C’était le mot fameux sur le cardinal de Rohan : « Qu’on ne pende pas Son Éminence ; je ne sais qui dorénavant le pourra être en France. »

Une pareille lettre, si elle avait été interceptée, photographiée et publiée, eût paru un témoignage irrécusable. Casella avait soupçonné cette arrière-pensée à Schwarzkoppen. Quand Panizzardi lui donna lecture de la missive, il raconte « qu’il ne put retenir un moment de fureur ». Il courut chez Mathieu : « Vos adversaires luttent avec l’épée et le poignard ; vous ne luttez qu’avec l’épée ; vous ne savez pas combattre et vous serez vaincu. — Non, dit Mathieu, car la justice et la vérité combattent pour nous[2]. »

VIII

La veille du procès[3], Esterhazy se constitua prisonnier au Cherche-Midi. La manière dont il fut traité lui aurait appris, s’il n’avait pas lui-même réglé la comédie, que son triomphe était proche.

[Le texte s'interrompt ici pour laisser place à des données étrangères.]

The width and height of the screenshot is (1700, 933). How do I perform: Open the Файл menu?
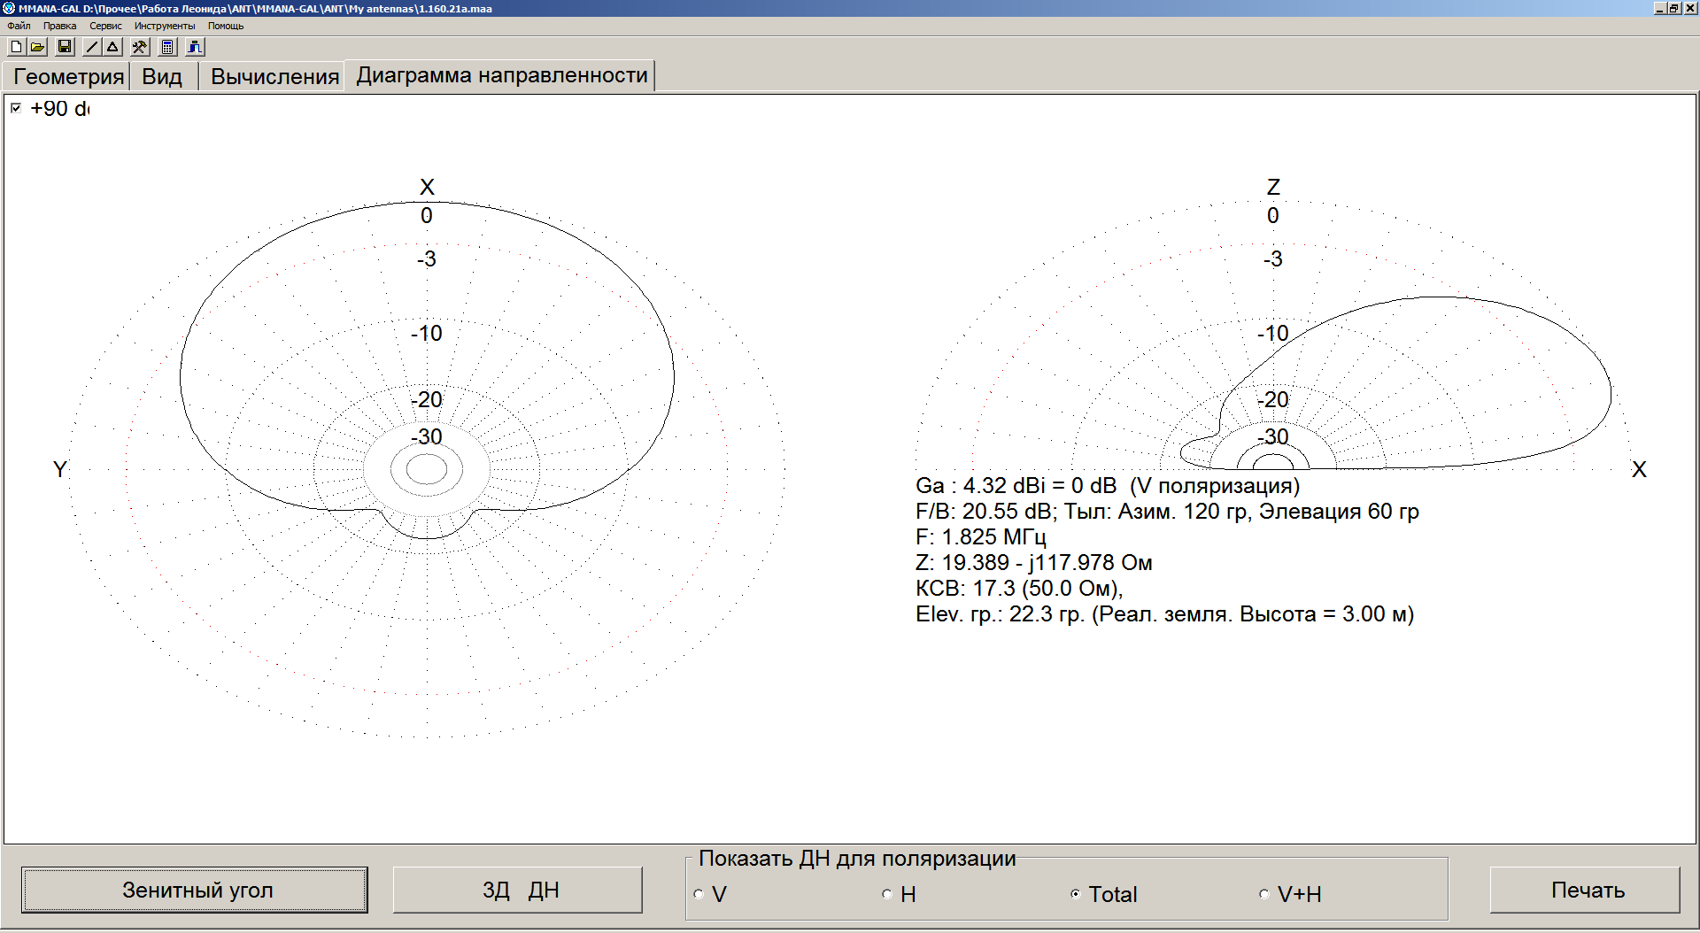pos(19,26)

Le conseil de guerre se réunit dans la même salle où Dreyfus avait été condamné. Il comprenait deux com-

  1. Procès Zola, II, 519, Casella.
  2. Récit de Casella dans le Coriere di Napoli du 27 juillet 1898. — Casella eût voulu se faire citer au procès Esterhazy ; Demange, Labori et Leblois s’y opposèrent.
  3. 9 janvier 1898. — Il annonça aux journalistes que son acquittement était certain. (Matin du 10.)